* Brief: Print nothing beyond the line with "Schambeck (421, 2111)": every line from the beginning of the data up to it, that line included, and no pictures.

[Extracted data entries]
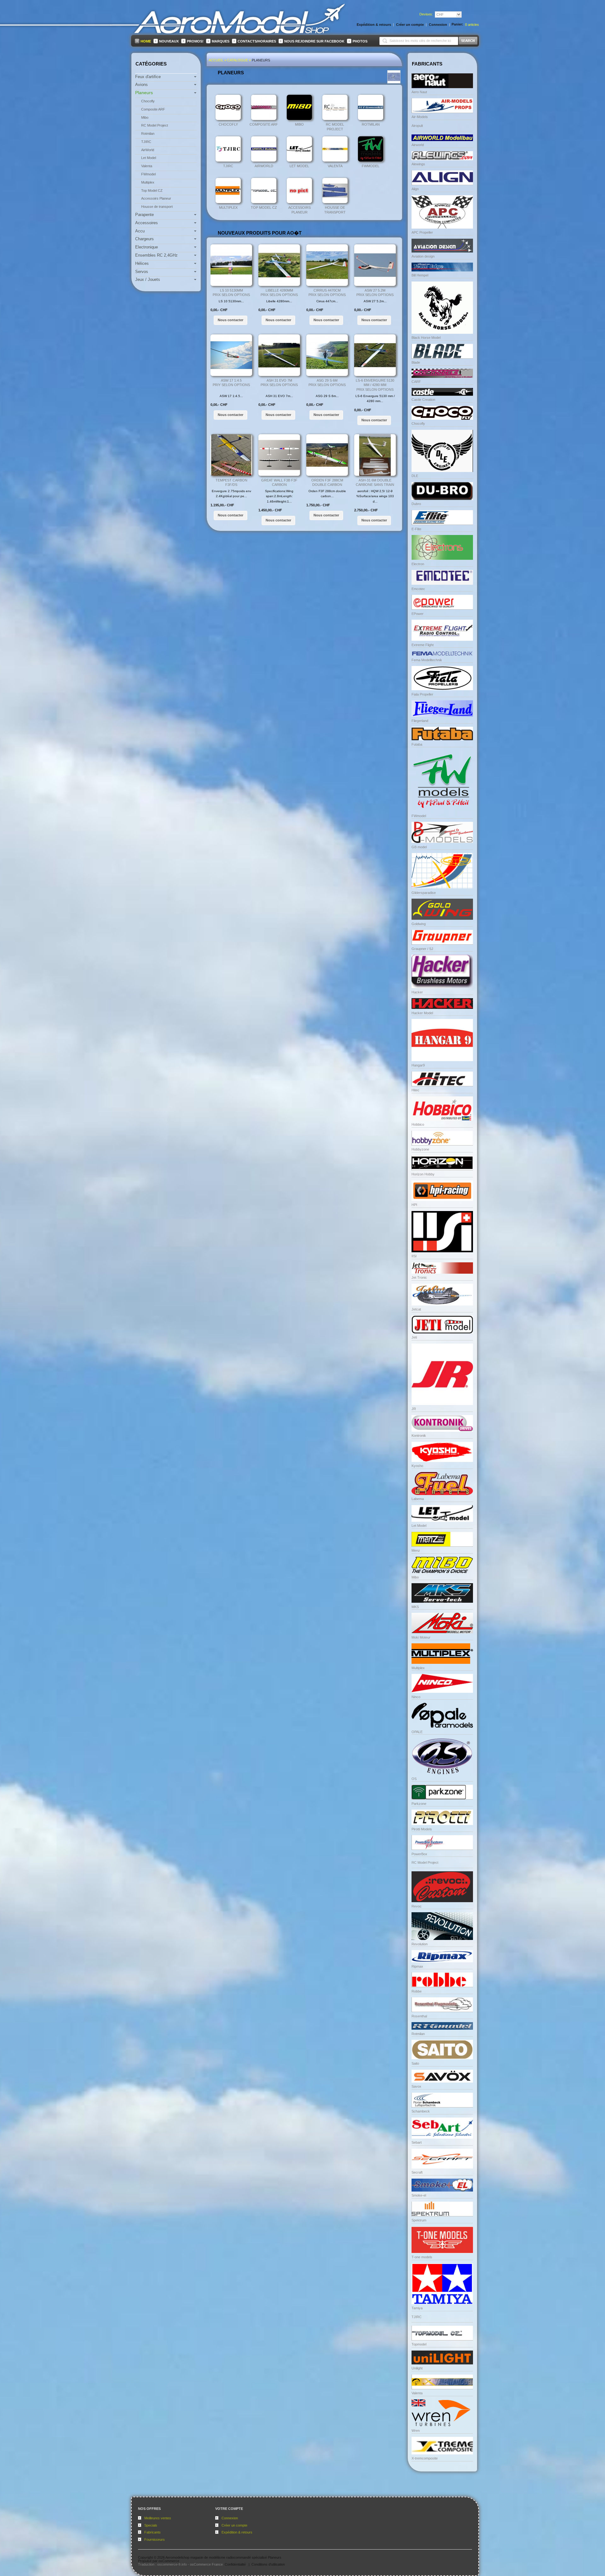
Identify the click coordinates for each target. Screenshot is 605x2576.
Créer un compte (234, 2525)
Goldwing (419, 924)
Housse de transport (335, 210)
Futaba (417, 744)
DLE (415, 476)
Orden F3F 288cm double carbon (327, 482)
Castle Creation (423, 399)
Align (415, 189)
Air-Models (420, 117)
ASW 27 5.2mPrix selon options (375, 292)
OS (414, 1779)
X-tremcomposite (425, 2458)
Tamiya (417, 2308)
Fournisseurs (154, 2539)
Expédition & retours (237, 2532)
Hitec (415, 1090)
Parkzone (419, 1803)
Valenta (335, 166)
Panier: (457, 24)
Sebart (417, 2142)
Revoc (417, 1906)
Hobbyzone (420, 1149)
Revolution (420, 1944)
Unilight (417, 2368)
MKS (415, 1607)
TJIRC (228, 166)
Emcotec (418, 589)
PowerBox (419, 1854)
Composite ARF (264, 124)
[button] (230, 320)
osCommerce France (206, 2564)
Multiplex (228, 207)
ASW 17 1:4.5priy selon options (231, 382)
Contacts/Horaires (257, 41)
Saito (415, 2063)
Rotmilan (371, 124)
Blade (416, 362)
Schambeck (421, 2111)
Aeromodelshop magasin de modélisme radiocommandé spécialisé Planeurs (223, 2557)
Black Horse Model (426, 337)
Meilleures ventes (157, 2518)
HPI (414, 1205)
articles (472, 24)
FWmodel (370, 166)
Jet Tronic (419, 1277)
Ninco (416, 1697)
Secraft (417, 2172)
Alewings (418, 164)
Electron (418, 564)
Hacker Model (422, 1013)
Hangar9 (418, 1065)
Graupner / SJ (422, 949)
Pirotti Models (422, 1829)
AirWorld (264, 166)
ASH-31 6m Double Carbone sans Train (375, 482)
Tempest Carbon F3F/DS (231, 482)
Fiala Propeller (422, 694)
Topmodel (419, 2344)
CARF (416, 382)
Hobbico (418, 1124)
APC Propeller (422, 232)
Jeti (414, 1337)
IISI (414, 1256)
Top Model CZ (264, 207)
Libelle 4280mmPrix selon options (279, 292)
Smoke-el (419, 2195)
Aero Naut (419, 92)
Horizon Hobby (423, 1174)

* Answer area:
Identify the click coordinates for each target. Screenshot is 605x2576.
Créer un compte (234, 2525)
Goldwing (419, 924)
Housse de transport (335, 210)
Futaba (417, 744)
DLE (415, 476)
Orden F3F 288cm double carbon (327, 482)
Castle Creation (423, 399)
Align (415, 189)
Air-Models (420, 117)
ASW 27 5.2mPrix selon options (375, 292)
OS (414, 1779)
X-tremcomposite (425, 2458)
Tamiya (417, 2308)
Fournisseurs (154, 2539)
Expédition & retours (237, 2532)
Hitec (415, 1090)
Parkzone (419, 1803)
Valenta (335, 166)
Panier: (457, 24)
Sebart (417, 2142)
Revoc (417, 1906)
Hobbyzone (420, 1149)
Revolution (420, 1944)
Unilight (417, 2368)
MKS (415, 1607)
TJIRC (228, 166)
Emcotec (418, 589)
PowerBox (419, 1854)
Composite ARF (264, 124)
[button] (230, 320)
osCommerce France (206, 2564)
Multiplex (228, 207)
ASW 17 1:4.5priy selon options (231, 382)
Contacts/Horaires (257, 41)
Saito (415, 2063)
Rotmilan (371, 124)
Blade (416, 362)
Schambeck (421, 2111)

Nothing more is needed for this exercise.